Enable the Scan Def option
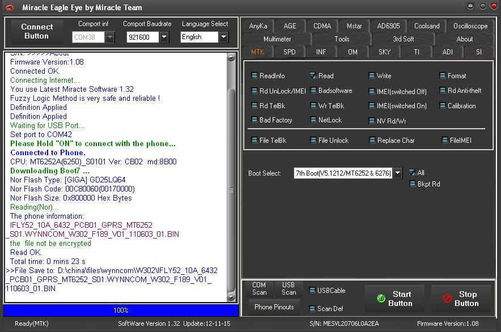Image resolution: width=501 pixels, height=332 pixels. [312, 309]
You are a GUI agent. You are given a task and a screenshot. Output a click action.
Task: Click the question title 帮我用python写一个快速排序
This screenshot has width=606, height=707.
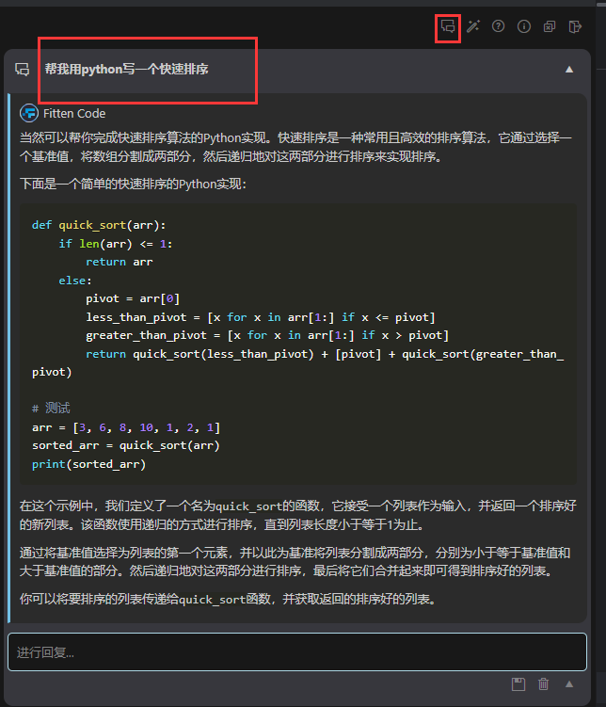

◇ ◇ ◇ ◇ ◇

■ **EXERCISE BRIEF**: Copy out every line of text in the records above word for word, leaving out the pictures.

■ **OUTPUT OF THE EXERCISE**:
Enable the Scan Def option
Image resolution: width=501 pixels, height=332 pixels. [312, 309]
You are a GUI agent. You are given a task and a screenshot. Output a click action.
Task: Click the question title 帮我用python写一个快速排序
This screenshot has width=606, height=707.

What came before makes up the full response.